OUR CASE AGAINST NOLLYWOOD -SILVERBIRD

By NBF News
Click for Full Image Size

Silverbird Group has been criticised by some Nollywood stakeholders in recent weeks over allegations that it was short-changing them in the premiere of their films at the Silverbird Galleria. Managing Director of the Ben Murray-Bruce-led entertainment group, Silverbird Film Distributions, Ayo Sowenu Bababunmi, however defended the organisation, saying the accusations do not hold water. Excerpts…

Support for Nollywood
We've always supported Nollywood.
Since March this year when we got instruction from chairman to support the industry, we have been showing two movies a month. What better way to support the industry?'

On other Silverbird platforms
I work with Silverbird Distributions and I have competitors, what do I need to offer you? Is it not the services that we provide? I have partner companies like Rhythm and STV. That is the advantage of doing business with me. If you release your movies with me, every film will get a two-week promo on STV before release of the movie and we pay with discount. We also arrange for them to be on Today with STV. I read they complained that we do not allow people who don't distribute with us on Today on STV. Sometimes we do and sometimes we do not, it is not a right.

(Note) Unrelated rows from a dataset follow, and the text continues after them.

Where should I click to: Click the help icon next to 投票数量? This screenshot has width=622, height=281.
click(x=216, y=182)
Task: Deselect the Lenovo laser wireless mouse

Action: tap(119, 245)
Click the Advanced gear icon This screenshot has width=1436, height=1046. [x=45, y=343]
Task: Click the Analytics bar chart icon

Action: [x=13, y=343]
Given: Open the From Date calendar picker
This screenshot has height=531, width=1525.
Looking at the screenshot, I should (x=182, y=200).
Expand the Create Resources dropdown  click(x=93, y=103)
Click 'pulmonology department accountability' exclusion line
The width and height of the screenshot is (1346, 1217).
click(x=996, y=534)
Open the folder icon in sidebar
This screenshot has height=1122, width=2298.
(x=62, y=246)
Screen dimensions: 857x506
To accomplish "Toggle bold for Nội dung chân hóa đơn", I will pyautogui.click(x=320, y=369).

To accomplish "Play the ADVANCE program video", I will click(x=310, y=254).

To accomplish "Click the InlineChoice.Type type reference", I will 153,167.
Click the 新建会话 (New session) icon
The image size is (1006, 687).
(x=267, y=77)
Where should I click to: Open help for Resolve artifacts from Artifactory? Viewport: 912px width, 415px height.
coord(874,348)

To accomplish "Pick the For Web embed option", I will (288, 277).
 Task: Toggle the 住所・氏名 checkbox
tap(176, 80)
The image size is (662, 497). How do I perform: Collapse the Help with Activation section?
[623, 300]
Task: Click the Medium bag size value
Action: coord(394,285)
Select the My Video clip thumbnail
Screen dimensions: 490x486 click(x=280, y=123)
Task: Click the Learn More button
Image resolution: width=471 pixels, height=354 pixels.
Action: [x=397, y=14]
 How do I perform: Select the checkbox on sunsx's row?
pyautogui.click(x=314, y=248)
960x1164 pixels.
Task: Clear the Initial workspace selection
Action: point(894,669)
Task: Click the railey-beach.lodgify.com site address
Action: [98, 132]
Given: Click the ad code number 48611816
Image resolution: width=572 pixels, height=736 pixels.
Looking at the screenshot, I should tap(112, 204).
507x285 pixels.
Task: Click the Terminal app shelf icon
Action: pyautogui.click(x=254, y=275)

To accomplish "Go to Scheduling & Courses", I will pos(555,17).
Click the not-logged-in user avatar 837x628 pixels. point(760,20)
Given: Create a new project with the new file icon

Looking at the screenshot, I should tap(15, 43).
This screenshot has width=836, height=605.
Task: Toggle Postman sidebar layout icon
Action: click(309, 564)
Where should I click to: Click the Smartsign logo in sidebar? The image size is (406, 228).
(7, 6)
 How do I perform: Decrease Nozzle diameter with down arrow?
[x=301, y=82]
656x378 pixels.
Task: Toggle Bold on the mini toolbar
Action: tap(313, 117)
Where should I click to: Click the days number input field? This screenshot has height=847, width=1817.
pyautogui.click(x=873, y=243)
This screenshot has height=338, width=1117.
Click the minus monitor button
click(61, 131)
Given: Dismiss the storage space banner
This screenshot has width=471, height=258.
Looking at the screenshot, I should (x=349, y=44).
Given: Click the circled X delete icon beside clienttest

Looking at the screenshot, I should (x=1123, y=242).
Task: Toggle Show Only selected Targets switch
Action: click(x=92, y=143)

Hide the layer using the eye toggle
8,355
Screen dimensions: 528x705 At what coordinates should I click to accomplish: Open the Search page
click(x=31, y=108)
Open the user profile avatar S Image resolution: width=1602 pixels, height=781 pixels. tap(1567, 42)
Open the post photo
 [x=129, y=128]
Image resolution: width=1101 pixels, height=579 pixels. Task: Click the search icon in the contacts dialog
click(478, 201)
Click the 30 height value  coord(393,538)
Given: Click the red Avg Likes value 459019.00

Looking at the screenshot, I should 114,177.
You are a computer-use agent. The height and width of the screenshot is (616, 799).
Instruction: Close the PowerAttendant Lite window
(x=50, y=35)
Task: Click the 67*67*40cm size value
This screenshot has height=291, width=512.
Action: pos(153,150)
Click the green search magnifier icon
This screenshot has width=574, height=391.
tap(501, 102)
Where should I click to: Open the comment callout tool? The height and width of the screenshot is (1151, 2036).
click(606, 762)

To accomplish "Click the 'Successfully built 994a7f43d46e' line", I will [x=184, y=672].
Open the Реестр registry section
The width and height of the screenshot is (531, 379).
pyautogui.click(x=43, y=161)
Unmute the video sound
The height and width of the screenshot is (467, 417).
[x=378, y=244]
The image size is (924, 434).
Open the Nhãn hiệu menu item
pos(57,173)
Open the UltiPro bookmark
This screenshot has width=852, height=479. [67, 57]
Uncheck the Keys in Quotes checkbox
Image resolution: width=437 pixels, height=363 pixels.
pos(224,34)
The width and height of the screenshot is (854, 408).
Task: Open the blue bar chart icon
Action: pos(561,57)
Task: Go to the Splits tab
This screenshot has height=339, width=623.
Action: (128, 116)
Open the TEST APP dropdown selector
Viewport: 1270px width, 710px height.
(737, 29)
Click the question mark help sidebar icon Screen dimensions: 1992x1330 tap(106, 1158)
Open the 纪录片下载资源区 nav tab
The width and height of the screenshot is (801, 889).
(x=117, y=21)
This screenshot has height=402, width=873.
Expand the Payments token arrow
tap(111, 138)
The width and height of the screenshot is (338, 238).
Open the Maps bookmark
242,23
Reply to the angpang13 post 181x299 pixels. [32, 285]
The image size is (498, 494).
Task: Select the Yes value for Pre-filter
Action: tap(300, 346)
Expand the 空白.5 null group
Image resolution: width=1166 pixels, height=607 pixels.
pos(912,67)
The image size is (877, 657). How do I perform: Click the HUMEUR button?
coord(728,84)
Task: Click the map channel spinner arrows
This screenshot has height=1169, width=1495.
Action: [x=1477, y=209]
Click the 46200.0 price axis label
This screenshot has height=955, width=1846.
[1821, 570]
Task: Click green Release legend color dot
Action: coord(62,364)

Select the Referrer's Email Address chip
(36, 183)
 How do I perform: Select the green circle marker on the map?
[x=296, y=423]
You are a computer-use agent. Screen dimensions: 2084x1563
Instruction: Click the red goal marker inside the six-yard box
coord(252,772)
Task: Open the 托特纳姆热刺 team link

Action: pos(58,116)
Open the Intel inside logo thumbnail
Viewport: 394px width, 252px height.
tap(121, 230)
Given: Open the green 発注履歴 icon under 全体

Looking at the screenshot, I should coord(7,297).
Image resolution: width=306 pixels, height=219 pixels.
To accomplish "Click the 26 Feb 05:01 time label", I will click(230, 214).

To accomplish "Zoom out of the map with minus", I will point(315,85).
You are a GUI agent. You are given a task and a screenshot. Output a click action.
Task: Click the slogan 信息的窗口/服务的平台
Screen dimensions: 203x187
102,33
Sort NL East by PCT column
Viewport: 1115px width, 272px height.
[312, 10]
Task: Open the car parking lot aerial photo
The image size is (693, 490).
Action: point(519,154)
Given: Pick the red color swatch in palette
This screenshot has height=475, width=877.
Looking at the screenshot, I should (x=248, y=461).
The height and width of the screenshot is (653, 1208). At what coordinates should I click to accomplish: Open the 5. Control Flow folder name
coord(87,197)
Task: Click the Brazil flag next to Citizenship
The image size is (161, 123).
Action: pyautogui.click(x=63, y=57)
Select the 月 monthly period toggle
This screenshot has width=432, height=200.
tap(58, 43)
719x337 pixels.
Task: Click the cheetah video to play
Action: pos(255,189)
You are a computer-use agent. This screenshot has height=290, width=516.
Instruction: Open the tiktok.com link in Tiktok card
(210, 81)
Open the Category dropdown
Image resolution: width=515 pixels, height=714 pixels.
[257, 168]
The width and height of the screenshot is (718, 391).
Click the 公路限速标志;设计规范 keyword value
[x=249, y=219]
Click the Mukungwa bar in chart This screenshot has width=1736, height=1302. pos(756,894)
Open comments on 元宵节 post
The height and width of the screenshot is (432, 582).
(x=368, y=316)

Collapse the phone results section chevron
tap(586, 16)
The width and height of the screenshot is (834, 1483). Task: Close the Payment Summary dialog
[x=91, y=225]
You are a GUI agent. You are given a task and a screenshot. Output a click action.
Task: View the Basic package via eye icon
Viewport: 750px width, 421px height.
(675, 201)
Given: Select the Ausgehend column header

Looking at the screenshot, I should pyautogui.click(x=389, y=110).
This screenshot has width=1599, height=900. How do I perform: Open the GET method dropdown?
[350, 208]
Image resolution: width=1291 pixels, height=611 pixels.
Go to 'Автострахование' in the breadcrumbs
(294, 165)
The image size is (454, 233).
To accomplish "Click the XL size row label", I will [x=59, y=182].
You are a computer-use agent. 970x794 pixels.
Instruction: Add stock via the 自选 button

Our issues with some producers
We tell producers to bring promotional materials of their movies a month before release, but most don't. It is only two producers that complied with our timing. Let me give you an example, we have trailers of Hollywood movies releasing in April 2012, and they have started running. Even before we get to them, these Hollywood studios have commenced heavy global publicity. A lot of Nollywood producers go to sleep because we said we would give them two weeks publicity. Promote your movies, at least, two to three months before the cinema release. And some movies are only good for DVD release, not cinema; these are things Nollywood producers need to know.

On non-commitment
One producer you mentioned accused us of not sending the banner to Abuja, but we did.

We refused to send a Yoruba movie to Port Harcourt and the producer complained and went on to say we were sabotaging her movie. A Yoruba movie would hardly do well in Port Harcourt. We go as far as talking to the cinema on timing. I can show you emails. We have some Nigerian movies we had gone to cinemas to fight for.

Process of distributing a movie
First step is to watch a preview copy. We have three people that watch the movie. They watch out for the production, commercial viability and the layman's view. We have one or two people here that studied filmmaking. We sit down afterwards and discuss the movie based on the three criteria. We ask if the audience can go and recommend the movie to somebody else. We have processes and we follow up.

We distributed Tango With Me, Kiss and Tell, and these movies did very well.

There are some movies that are simple, but publicity helps to push it.